EXTRACT PROVIDED —
Segment Open

Ellen Emma Augusta Kleman (1867–1943) was a Swedish writer, newspaper editor and women's rights activist. From 1907, she was editor of Dagny, a journal in support of the women's movement, replaced in 1914 by Hertha, which she also edited until 1932.

==Biography==
Born in Karlskrona in 1867, Ellen Emma Augusta Kleman was the daughter of Commander Carl Kleman (1820–1872) and Johanna Augusta Grahm (1825–1904). Her older sister, Anna Kleman (1862–1940), was also active in the women's movement. After attending the girls' school in Karlskrona, she worked in banks in Uppsala and Stockholm.

Kleman was an avid supporter of women's rights. In 1907, she became editor of Dagny, the principal organ of the women's movement. She wrote many of the articles herself, including accounts of women's conventions and biographies of notable women. When Dagny ceased publication in 1913, she became the editor of its replacement Hertha from 1914 to 1932. In 1921, she served on the board of the Fredrika Bremer Association, the Swedish women's rights organization, chairing its Stockholm chapter from 1922 to 1931.

Segment Closed

PROVIDED DATA —

Segment Open

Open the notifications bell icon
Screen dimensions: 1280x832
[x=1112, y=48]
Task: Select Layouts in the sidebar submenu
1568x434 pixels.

Segment Closed

WHAT IS EXPECTED —
Please extend the biography of Ellen Kleman, picking up after its last sentence. None of the entries is needed for this work.

TASK RESULT —
She became strongly interested in the association's founder, Fredrika Bremer (1801–1865), publishing a collection of essays about her. Together with her friend Klara Johanson, with whom she lived from 1912 until she died, Kleman published four large volumes of Bremer's letters.

In addition to her writings on the women's movement, Kleman published a historical novel titled Fabian Wendts hustru (Fabian Wendt's Wife) about women who have been manipulated and guided by others, without any opportunity for self-development.

==Awards==
In 1942, Kleman was honoured with the Illis Quorum medal, the highest award for Swedish individuals.